A month after the second of these transactions, in November, 1583, Ludovic, heir of the late Duke of Lennox, having been sent for by the king from France, landed at Leith, and was warmly welcomed by James, who confirmed him in all his father's honours and estates. [Calderwood, iii. 749 ; Privy Council Records, iii. 609, 614, 615.] He succeeded also, under the arrangement made by his father, to the revenues of the Glasgow archbishopric.

In the following May, 1584, parliament annulled the kirk's excommunication of Montgomerie, and on 7th October of that year he exercised his right by nominating Sir William Livingston of Kilsyth to be provost, and George Elphinstone, William Conyngham, and Robert Rowat to be bailies. [Burgh Records, i. ii.] Also, on 5th October, 1585, he appeared personally in the council, and again nominated Sir William and selected three bailies. [Council Records, i. 117.]

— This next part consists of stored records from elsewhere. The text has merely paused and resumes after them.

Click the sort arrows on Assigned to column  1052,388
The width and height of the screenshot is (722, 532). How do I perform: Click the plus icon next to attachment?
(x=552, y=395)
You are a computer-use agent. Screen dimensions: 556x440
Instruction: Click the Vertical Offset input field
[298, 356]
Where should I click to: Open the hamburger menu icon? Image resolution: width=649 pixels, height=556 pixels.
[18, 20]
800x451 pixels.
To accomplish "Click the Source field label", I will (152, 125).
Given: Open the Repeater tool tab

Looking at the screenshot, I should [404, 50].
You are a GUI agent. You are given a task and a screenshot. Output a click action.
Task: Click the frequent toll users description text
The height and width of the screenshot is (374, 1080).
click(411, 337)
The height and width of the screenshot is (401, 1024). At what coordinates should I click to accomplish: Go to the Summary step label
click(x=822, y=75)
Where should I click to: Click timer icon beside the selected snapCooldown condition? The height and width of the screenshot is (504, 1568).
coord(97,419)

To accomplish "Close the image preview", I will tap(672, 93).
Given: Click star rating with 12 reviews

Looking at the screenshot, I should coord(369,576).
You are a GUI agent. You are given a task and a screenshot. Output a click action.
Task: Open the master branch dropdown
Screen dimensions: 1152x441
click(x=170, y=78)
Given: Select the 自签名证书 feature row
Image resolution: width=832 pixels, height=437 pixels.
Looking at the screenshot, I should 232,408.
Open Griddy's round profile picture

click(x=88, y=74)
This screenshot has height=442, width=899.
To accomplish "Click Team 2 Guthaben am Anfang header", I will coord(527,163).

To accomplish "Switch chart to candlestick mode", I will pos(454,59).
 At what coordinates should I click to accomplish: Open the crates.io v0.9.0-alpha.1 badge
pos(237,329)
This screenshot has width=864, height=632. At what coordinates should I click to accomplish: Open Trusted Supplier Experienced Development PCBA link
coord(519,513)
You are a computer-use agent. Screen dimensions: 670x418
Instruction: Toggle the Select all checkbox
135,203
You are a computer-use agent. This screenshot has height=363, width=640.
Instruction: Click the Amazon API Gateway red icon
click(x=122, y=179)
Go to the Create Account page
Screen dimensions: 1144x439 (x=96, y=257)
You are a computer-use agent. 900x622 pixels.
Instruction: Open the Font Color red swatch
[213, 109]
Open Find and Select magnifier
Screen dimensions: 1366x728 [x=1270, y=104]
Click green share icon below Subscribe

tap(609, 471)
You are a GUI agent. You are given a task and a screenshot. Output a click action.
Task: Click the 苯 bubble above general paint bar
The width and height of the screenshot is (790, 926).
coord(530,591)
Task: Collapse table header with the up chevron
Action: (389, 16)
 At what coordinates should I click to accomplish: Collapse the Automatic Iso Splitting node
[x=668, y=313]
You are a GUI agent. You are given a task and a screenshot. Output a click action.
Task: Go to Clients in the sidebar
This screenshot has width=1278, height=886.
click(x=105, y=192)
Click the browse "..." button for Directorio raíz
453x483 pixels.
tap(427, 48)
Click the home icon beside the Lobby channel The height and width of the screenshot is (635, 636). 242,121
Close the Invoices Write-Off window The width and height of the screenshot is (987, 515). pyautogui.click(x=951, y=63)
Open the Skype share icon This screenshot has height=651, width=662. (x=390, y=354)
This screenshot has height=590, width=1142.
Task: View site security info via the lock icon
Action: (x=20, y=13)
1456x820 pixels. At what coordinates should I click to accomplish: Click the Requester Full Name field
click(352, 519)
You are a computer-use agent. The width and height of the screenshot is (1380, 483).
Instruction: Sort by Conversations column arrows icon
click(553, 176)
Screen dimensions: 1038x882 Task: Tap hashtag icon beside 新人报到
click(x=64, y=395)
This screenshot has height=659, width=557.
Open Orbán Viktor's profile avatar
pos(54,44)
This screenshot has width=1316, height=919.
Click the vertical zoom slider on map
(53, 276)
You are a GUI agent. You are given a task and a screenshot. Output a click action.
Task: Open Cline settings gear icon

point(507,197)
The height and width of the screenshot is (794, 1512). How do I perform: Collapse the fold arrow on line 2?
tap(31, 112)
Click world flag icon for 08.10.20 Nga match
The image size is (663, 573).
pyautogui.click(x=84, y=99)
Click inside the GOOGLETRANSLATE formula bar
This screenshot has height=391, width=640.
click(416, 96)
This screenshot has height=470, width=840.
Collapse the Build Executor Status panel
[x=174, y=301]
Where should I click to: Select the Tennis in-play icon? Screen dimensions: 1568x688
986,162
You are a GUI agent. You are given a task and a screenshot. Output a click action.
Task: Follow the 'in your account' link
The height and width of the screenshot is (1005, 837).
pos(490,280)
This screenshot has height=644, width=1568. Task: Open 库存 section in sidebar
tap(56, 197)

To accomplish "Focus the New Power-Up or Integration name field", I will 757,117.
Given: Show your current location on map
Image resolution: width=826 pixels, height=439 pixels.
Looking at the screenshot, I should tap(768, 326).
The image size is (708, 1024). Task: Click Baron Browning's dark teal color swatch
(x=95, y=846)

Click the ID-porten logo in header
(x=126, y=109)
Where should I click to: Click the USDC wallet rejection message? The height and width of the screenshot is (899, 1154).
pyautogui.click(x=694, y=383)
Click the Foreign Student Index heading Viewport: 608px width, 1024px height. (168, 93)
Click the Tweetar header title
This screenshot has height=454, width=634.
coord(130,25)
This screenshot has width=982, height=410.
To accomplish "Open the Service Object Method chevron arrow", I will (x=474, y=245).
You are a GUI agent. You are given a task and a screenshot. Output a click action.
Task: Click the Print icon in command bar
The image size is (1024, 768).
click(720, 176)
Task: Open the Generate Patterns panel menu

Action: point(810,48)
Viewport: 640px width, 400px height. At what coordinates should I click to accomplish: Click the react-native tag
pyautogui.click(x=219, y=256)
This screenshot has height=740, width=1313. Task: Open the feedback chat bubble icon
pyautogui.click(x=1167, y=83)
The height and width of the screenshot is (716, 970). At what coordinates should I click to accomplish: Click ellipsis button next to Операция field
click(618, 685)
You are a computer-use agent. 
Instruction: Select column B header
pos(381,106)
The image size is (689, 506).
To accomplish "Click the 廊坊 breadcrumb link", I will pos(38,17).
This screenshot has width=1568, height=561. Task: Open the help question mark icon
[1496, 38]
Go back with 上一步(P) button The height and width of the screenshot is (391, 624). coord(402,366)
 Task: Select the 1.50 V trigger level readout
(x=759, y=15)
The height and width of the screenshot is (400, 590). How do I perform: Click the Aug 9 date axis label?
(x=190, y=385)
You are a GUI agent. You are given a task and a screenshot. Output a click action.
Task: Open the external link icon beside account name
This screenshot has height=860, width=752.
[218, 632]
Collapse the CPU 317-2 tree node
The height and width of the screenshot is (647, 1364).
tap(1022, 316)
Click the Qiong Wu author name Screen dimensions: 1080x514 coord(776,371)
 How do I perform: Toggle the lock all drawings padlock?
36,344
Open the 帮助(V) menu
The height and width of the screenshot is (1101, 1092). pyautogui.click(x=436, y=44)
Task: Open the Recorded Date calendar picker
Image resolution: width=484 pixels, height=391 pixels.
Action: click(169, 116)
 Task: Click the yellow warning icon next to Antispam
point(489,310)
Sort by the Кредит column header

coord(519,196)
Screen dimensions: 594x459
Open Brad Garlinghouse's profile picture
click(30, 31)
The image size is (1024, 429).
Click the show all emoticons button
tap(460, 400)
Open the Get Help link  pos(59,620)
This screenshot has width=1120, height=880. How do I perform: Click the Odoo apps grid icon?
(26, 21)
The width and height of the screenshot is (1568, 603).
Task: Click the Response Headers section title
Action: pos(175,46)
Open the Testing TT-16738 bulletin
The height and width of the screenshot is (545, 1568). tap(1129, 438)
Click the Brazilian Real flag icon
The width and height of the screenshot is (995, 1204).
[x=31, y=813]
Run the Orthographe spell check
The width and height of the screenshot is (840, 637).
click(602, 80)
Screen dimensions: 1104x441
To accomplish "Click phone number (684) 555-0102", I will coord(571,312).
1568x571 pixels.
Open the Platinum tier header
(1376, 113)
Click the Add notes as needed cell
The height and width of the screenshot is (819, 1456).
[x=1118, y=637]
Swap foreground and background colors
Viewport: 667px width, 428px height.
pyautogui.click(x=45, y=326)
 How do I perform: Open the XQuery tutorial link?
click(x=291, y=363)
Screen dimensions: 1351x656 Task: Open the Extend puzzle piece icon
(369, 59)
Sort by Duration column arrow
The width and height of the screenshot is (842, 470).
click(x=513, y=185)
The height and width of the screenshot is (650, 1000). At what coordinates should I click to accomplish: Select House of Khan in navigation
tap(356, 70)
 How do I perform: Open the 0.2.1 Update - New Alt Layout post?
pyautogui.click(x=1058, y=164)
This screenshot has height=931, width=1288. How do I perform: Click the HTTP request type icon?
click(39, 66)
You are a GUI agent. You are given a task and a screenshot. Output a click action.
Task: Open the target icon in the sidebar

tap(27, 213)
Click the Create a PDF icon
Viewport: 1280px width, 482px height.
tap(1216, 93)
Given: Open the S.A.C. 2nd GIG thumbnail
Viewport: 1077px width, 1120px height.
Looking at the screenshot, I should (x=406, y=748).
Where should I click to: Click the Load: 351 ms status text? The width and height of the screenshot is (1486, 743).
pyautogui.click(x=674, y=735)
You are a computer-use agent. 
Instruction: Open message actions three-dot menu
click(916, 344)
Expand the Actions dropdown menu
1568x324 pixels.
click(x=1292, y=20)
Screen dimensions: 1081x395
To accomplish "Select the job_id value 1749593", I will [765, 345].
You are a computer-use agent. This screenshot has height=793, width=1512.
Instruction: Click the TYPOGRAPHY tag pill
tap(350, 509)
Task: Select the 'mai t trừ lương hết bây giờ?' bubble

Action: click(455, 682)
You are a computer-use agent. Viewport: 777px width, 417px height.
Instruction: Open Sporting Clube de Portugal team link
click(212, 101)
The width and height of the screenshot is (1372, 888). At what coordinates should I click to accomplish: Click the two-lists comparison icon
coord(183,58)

Not long afterwards, however, another revolution in the government took place, and Montgomerie, in his distress and uncertainty, resigned his rights in the archbishopric in favour of William Erskine, parson of Campsie and late commendator of Paisley. [Spottiswoode, ii. 375. ] Ultimately the General Assembly allowed the luckless ex-prelate to settle as minister of Stewarton in Ayrshire. [Ibid.]